If Miamians cannot talk comfortably with one another, in whatever language, our future will be far less bright. People used to talk about trying to break down barriers by inviting to dinner someone of another nationality, religion or race. Now the difficulty may be in getting Donkeys and Elephants into the same room. Again, if inclusivity has been Miami’s historic formula for prosperity, it has to be inclusivity of every sort, politics included.
Inclusivity has also meant the economic activities for which Miami was known. Early on it was agriculture. But that didn’t last long. Almost immediately our best-know activity was buying real estate cheaply and quickly selling it for a whole lot more as the city grew.
That growth came first as a small segregated southern town. But quickly the tourists came, and with them the new residents who vacationed here and then bought a house, went to work, started a business and invested in Miami’s growth.

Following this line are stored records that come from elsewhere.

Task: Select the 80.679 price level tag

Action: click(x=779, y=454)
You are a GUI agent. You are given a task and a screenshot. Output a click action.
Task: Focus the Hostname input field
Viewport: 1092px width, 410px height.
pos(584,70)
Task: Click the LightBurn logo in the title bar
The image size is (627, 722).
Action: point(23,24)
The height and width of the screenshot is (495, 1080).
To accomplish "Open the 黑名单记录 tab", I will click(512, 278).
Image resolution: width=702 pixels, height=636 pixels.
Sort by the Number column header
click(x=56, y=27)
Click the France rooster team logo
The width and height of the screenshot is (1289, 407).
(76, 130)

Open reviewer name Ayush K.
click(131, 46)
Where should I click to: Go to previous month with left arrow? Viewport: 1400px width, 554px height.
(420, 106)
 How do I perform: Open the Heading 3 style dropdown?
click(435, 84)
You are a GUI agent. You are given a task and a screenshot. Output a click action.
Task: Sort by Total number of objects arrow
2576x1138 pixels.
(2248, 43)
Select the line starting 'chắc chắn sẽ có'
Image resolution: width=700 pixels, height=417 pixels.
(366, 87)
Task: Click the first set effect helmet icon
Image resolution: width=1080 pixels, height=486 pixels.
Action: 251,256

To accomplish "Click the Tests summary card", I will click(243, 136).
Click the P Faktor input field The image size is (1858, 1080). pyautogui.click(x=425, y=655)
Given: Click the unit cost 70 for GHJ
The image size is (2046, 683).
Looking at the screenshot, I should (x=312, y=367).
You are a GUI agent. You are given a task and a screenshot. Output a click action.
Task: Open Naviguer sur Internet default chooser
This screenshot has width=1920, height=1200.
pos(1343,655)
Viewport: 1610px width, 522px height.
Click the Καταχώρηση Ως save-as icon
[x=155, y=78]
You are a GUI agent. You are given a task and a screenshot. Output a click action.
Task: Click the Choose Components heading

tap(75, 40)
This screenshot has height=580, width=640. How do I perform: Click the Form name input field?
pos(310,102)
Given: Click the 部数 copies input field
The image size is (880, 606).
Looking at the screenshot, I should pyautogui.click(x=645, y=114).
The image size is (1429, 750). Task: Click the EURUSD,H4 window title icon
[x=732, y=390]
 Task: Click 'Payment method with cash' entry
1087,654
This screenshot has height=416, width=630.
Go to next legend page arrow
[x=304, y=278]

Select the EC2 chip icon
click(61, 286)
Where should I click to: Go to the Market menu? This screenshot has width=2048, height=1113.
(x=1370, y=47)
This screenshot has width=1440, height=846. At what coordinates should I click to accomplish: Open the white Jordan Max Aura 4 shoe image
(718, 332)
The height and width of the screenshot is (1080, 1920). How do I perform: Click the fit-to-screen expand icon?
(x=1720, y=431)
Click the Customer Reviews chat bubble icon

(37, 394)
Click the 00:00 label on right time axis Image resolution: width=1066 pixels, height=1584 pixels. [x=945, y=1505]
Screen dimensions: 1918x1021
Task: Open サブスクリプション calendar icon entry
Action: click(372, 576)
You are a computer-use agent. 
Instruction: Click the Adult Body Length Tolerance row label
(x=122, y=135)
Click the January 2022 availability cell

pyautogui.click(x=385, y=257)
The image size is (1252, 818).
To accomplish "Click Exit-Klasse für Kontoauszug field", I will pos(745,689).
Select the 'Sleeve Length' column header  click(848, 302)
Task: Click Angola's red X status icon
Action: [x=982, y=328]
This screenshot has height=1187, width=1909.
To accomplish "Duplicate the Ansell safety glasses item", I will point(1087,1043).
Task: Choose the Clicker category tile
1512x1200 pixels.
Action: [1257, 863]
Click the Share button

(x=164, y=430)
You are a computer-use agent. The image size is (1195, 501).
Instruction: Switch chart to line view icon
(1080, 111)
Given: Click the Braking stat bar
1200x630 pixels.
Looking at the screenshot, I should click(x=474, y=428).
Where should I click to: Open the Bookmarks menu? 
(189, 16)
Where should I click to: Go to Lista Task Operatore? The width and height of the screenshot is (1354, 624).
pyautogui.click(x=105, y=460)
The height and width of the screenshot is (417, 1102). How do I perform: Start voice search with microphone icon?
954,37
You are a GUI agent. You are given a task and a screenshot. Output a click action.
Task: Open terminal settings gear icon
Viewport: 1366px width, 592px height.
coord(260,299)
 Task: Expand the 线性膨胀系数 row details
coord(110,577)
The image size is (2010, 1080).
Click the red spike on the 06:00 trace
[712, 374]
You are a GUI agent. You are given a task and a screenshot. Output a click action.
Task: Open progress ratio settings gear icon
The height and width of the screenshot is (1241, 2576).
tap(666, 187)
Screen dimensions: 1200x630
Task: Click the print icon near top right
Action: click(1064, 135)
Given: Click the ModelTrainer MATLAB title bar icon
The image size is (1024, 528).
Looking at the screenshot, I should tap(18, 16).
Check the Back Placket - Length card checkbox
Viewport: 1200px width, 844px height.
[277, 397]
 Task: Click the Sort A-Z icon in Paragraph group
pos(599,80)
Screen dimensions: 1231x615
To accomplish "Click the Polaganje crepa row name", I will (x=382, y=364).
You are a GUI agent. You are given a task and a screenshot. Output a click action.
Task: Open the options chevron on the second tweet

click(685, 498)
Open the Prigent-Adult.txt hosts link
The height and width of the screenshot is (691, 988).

Part of the growth was banking and finance, first strictly local but soon expanding to the Caribbean and Latin America, very much thanks to a new group of Spanish-speaking Miamians who together with our geographic position made us the region’s business and banking center. If we hadn’t been inclusive with Hispanic newcomers in banking and trade we wouldn’t have displaced New Orleans as the region’s link to Latin America.
Being a city in which everyone plays on a relatively level playing field has been absolutely pivotal to Miami’s growth and prosperity. It helps to have money – that’s true everywhere – but in Miami we have mostly allowed the talented and energetic to exercise those attributes. We get the most out of more people than do other cities, and it has paid off for Miami.
So how does this city of the mostly foreign born carry forward its inclusive history to the benefit of all? Does that play in a tech world, or some other new incarnation in Miami?
Change is not easily harnessed. Some of it may come naturally. In some high school in Miami right now might be the next Jeff Bezos with the next Amazon, maybe an Amazon on steroids. But will Miami afford her or him the opportunity to create that new Amazon-plus here as a home town?
Remember, Jeff Bezos didn’t return home to Miami after graduating from Princeton, and Amazon is not a Miami company. Only by keeping opportunities open to every one of our residents can we be sure that we won’t kill off that opportunity because we inadvertently stepped on creativity before our student genius ever had a chance to create.
Inclusivity keeps all of our doors open to greatness, thereby multiplying Miami’s opportunities. Backwatering any group narrows our chances. Give all that brainpower, creativity and energy maximum opportunity to thrive.
Remember, we are a city created by women when women were largely excluded. We are a city created only because Black, foreign-born workers briefly became voters in a state where Blacks were oppressed by Jim Crow laws. We are a city that became an international powerhouse largely due to Hispanic exiles who were welcomed.
If those aren’t lesson enough, remember that Miami became an international community largely based on the will of a Puerto Rican, Maurice Ferré, who became mayor of Miami with a vision that this would be a major international city, and he made it happen. Granted, all the conditions were right, but without his vision and leadership we could have missed the opportunity – the economic equivalent at its time of Jeff Bezos on steroids.
We need to make sure that we keep every door wide open for those of ability, vision and leadership from every group. Miami, as Mr. Ferré always said, has the climate and geographic position. Now we have the population mix from everywhere.
If we also keep the doors open to all, we maximize the opportunity to write an even greater Miami history at 150 years, then at 200 and beyond. Build on those great expectations. Think big.